A newly discovered material, cubic boron arsenide, is predicted to conduct and withstand much higher amounts of heat than the popular semi-conductors used today. With its ultra-high thermal conductivity, potentially superior electronic properties, and presumed compatibility with existing electronic materials, there is no doubt cubic boron arsenide is poised to disrupt the market.
Choi explained, “With this material, we can realize the maximum potential of future technologies.”
Only surpassed by diamond, the team wants to be the trailblazers to bring this revolution to the electronics field. “There is no question this is a potential path forward,” Foley said. “But instead of waiting for the market, we’re going to accelerate it.”
In anticipation, the team are already seeking seed funding and collaborating with other Penn State researchers to synthesize the first samples of the material.
“We have to lead the charge with this,” Foley said. “It’s not every day a semi-conductor with thermal properties like this falls out of the sky.”
Foley with graduate students Song and Shoemaker.

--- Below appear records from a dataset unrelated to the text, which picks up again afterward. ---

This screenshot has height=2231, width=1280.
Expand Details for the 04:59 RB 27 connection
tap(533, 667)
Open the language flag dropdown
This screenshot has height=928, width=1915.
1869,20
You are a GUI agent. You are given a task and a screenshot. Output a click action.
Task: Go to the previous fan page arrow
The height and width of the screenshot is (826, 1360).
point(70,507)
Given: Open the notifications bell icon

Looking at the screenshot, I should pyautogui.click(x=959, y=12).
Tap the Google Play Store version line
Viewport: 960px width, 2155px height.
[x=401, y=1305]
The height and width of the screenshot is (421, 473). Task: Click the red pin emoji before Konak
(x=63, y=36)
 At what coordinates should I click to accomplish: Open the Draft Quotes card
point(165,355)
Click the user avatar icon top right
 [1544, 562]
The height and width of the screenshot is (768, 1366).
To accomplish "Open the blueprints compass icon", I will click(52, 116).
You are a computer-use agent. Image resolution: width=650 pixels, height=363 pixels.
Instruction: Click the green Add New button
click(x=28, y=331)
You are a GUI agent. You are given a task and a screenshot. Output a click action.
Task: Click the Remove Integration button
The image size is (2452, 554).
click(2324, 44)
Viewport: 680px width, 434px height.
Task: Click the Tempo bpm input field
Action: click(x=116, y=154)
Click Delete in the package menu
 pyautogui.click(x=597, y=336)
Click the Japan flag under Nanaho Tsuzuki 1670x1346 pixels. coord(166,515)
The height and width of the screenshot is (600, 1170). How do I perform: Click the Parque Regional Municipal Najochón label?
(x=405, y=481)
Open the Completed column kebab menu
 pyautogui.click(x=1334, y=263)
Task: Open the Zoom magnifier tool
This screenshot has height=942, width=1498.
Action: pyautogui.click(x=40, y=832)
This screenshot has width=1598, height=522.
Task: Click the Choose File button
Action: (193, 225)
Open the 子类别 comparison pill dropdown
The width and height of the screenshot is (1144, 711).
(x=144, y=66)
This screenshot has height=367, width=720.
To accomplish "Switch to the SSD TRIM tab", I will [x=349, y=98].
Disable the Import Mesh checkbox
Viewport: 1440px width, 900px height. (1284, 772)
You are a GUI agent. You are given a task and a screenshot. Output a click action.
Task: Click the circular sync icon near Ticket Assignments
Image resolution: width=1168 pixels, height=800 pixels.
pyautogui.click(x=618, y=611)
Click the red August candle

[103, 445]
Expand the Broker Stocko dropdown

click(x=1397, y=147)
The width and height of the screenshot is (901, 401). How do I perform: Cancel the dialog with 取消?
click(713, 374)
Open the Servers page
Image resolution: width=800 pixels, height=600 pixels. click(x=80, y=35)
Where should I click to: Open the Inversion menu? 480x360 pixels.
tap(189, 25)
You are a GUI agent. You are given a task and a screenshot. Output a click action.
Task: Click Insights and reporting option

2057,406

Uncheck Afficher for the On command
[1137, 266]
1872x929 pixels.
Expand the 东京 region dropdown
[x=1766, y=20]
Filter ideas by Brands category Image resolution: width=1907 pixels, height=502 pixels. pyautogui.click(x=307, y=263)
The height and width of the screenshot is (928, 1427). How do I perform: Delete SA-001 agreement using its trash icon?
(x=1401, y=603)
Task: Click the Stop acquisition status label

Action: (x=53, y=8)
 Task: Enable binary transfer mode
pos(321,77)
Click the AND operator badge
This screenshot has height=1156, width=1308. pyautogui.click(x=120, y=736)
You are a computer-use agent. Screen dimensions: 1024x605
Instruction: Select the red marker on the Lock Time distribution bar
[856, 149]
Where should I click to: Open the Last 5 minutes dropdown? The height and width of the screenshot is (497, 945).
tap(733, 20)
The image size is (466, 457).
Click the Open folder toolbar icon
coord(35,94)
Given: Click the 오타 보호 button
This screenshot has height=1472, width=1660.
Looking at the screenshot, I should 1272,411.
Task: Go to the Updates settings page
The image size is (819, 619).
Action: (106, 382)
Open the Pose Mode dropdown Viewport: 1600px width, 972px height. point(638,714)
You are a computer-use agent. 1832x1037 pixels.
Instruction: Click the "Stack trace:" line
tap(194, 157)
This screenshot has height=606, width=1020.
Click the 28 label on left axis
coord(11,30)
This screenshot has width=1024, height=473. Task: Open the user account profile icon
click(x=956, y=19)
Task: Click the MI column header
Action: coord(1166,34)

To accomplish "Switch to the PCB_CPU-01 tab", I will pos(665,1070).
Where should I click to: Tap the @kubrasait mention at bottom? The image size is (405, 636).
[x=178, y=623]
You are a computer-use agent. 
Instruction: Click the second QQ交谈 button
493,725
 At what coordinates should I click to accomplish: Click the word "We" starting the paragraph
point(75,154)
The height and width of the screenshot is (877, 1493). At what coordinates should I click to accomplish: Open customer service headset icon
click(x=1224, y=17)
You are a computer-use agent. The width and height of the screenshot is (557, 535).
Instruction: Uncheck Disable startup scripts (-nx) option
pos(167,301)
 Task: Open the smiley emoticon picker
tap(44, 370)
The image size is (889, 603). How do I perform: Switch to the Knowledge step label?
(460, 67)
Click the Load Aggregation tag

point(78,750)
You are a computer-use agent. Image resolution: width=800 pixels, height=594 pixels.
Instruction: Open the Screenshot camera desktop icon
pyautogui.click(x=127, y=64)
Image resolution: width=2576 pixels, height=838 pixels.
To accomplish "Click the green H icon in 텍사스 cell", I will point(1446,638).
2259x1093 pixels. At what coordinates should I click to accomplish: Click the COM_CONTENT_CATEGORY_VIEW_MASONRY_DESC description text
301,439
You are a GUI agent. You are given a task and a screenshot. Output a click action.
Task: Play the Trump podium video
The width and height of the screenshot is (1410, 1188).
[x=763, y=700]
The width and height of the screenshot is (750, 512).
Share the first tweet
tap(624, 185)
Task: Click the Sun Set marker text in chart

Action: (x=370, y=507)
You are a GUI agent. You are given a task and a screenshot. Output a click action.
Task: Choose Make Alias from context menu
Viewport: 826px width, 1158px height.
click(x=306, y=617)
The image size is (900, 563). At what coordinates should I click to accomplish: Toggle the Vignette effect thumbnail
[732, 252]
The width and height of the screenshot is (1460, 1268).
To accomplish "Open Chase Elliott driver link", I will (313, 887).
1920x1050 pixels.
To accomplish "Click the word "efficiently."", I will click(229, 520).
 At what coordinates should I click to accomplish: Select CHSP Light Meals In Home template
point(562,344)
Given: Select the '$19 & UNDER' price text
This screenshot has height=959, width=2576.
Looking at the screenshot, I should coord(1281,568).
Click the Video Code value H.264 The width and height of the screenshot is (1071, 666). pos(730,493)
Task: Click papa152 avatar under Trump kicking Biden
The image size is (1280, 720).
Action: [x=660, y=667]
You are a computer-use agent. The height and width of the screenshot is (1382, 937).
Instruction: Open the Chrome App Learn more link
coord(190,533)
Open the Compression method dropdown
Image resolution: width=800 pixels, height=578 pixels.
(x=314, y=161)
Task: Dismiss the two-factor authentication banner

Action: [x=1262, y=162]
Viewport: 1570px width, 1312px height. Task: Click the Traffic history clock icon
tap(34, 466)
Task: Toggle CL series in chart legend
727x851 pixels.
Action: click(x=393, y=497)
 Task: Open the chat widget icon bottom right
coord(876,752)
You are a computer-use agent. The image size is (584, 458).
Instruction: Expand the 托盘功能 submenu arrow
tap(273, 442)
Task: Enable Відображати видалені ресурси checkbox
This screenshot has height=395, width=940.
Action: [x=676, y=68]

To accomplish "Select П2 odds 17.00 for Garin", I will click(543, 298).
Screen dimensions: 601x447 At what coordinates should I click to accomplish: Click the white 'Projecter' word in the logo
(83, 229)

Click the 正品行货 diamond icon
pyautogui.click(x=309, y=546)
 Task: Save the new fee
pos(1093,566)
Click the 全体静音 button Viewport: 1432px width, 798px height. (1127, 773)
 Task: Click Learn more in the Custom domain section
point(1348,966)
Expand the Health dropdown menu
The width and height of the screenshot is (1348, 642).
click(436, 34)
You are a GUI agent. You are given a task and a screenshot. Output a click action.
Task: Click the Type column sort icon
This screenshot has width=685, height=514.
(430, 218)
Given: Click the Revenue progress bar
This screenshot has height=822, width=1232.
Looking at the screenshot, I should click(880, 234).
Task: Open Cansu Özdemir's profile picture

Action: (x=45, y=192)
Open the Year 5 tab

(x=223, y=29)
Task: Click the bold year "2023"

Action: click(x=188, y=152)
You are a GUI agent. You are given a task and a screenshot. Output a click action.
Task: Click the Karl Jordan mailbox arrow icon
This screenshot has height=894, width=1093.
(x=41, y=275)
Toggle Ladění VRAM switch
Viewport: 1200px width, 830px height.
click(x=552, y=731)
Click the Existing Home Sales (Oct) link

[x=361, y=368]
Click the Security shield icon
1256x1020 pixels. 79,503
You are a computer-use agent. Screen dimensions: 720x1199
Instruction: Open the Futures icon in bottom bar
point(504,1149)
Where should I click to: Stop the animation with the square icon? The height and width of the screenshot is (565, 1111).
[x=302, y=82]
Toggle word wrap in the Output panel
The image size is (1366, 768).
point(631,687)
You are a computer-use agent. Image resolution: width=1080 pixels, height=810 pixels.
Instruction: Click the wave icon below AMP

In their unofficial research center, the Center for Studying the Physics of Transport (C-SPOT), they plan to study the material, create simulations to test its effectiveness, and fuse the material into devices to see firsthand how it works. Originally envisioned by Karen Thole, distinguished professor and department head, the team estimates that only two other universities in the world have the ability to explore boron arsenide on this scale.
“Our ability to dig into this is unique to Penn State,” Foley said. “Even though it’s a new frontier, we have a team in place that can study these issues of heat transport on the nanoscale from beginning to end, starting with the synthesis and concluding with functional devices.”
In the hands of Ramos-Alvarado, assistant professor of mechanical engineering, the fundamental physics of the material will be examined. He explained, “From experiments, you can determine that yes, it is a highly conductive material, but you can’t explain why. My work will go deeply into the heat transfer process at the energy carrier level.”
Next, Foley will study the experimental properties to confirm those simulations, proving its validity as a semi-conductor. Finally, Choi will test the material’s effectiveness when it’s been incorporating into a device, confirming the functionality once it’s in use.
While this kind of technology can often take decades to mature, bringing together these minds can dramatically expedite the efforts. Foley said, “Other research areas sometimes wait for industry to make the advancements, but for us, we’re planning to be the first to take this risk.”
Ramos-Alvarado concluded, “It’s our time now.”